More recently, with the advent of small radio systems based on integrated circuit technology, it has become possible to make so-called Radio-Frequency IDentification (RFID) systems, wherein an entire radio receiver is housed in a package much smaller than the receiving antenna. In such systems, the almost-complete elimination of the distorting influence of the cable connection and the electronic circuitry enables novel antenna designs.

So-called passive RFID receivers can be much smaller than the receiving antenna in part because they do not require a power supply. Power to operate the receiver is derived from the received radio signal itself. The signal generated by the receiving antenna is rectified by one or more diodes to yield a direct-current (DC) voltage that is used to power the receiver.

Ideal diodes are perfect conductors when a forward voltage is applied and are perfect insulators when a reverse voltage is applied. Real diodes only approximate this behavior. In particular, real diodes require a minimum forward voltage before becoming good conductors. Accordingly, the signal generated by the receiving antenna, must have a voltage higher than the minimum required by the diodes, before a DC voltage becomes available to power the RFID receiver.

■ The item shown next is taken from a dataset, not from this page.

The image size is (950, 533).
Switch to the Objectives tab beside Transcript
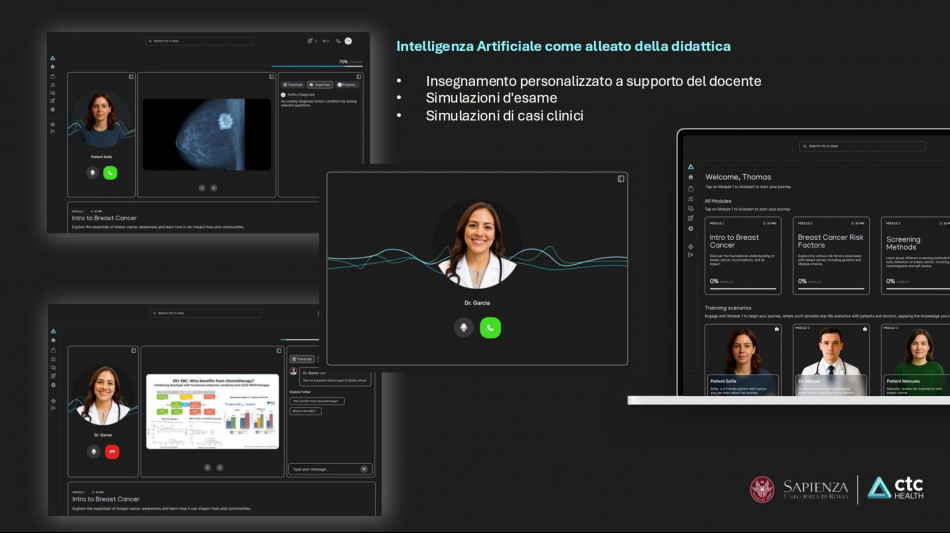point(320,85)
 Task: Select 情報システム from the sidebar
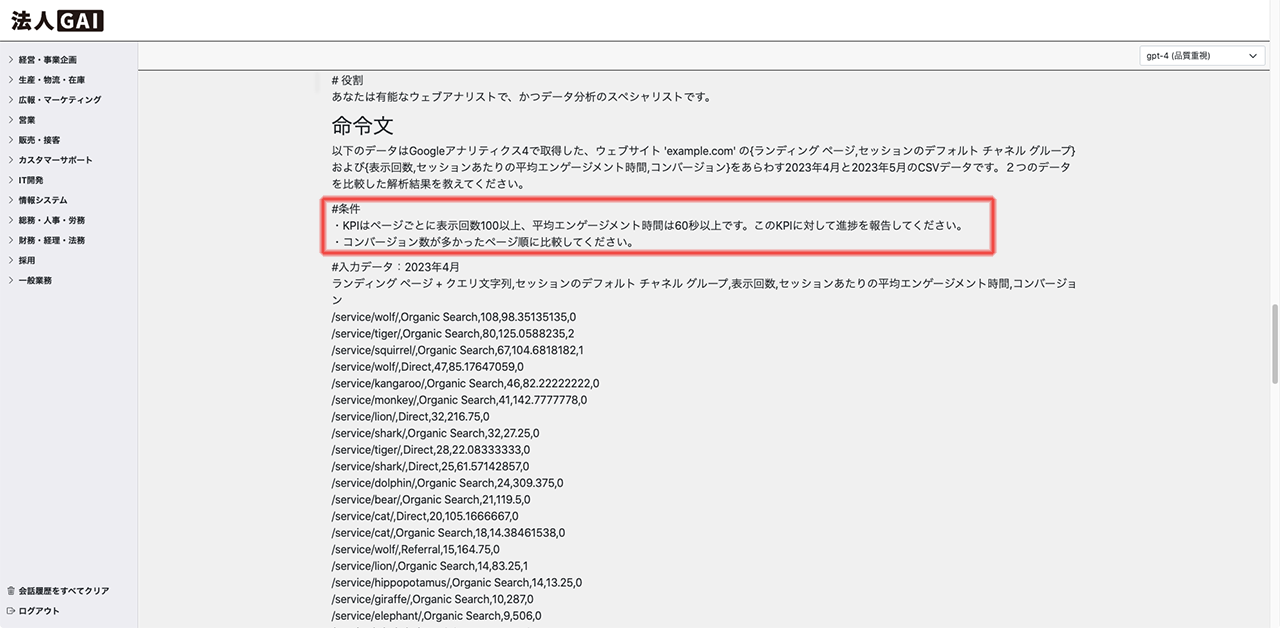tap(43, 200)
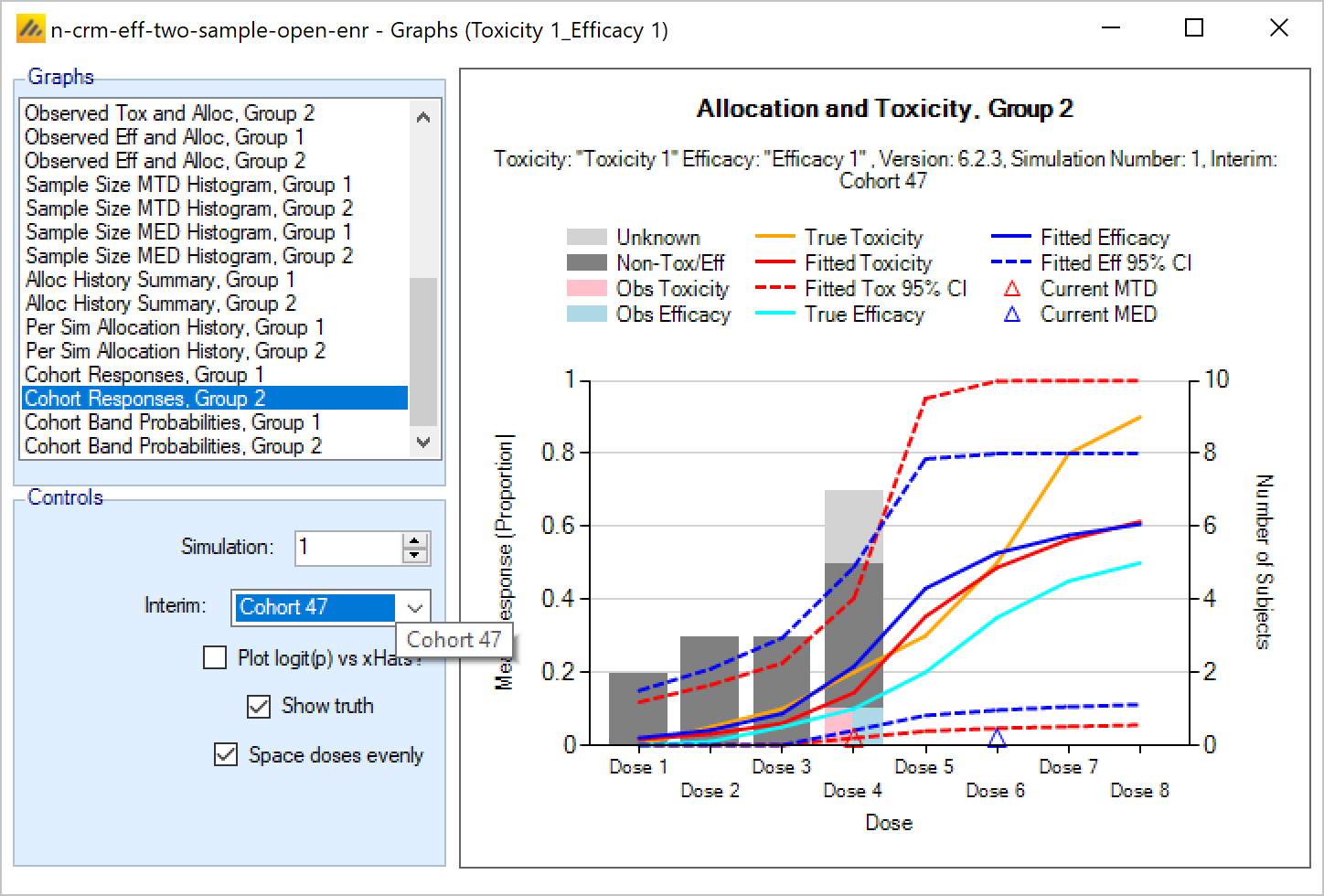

So, in contrast with traditional antenna design, the goal for the design of passive-RFID-receiver antennas is to maximize not the received-signal power, but rather the received-signal voltage.

It is well known in the art that antennas are reciprocal devices, meaning that an antenna that is used as a transmitting antenna can also be used as a receiving antenna, and vice versa. Furthermore, there is a one-to-one correspondence between the behavior of an antenna used as a receiving antenna and the behavior of the same antenna used as a transmitting antenna. This property of antennas is known in the art as “reciprocity.”

An antenna used as a transmitting antenna accepts an electrical signal applied at an input port and produces a transmitted electromagnetic signal that propagates through three-dimensional space. It is well known in the art how to represent such a transmitted electromagnetic signal as a vector in a vector space, for example, as a superposition of spherical harmonics. The behavior of a transmitting antenna at a given frequency can be fully characterized by reporting, for example, the spherical-harmonic components of the transmitted electromagnetic signal that it generates in response to a test electrical signal at that frequency that is applied to the antenna's input port.

Such a characterization can be used to derive, unambiguously, the behavior of the same antenna when it is used as a receiving antenna. In this case, the input port becomes an output port that generates an output electrical signal in response to an incident electromagnetic signal propagating through three-dimensional space. The incident electromagnetic signal can be specified by, for example, by specifying its spherical-harmonic components. The resulting electrical signal can then be derived through a scalar product with the spherical-harmonic components of the transmitted electromagnetic signal at the same frequency, as is well known in the art.

A consequence of reciprocity is that an antenna can be fully characterized in terms of its properties as either a transmitting antenna or as a receiving antenna. A full characterization of an antenna when used in one mode (transmitting or receiving) uniquely and unambiguously defines the properties of the antenna when used in the other mode.

For example, in order to understand or measure the radiation pattern of an antenna it is frequently easier to feed an electric signal into the antenna and then observe the electromagnetic field generated by the antenna. This task can be performed experimentally or computationally. The radiation pattern of the antenna that is obtained through this method also applies when the antenna is used as a receiving antenna. Hereinafter, antennas will be interchangeably referred to as receiving or transmitting, and their properties will be discussed as they apply to either transmission or reception, as convenient to achieve clarity. It will be clear to those skilled in the art how to apply what is said about an antenna used in one mode (receiving or transmitting) to the same antenna used in the other mode.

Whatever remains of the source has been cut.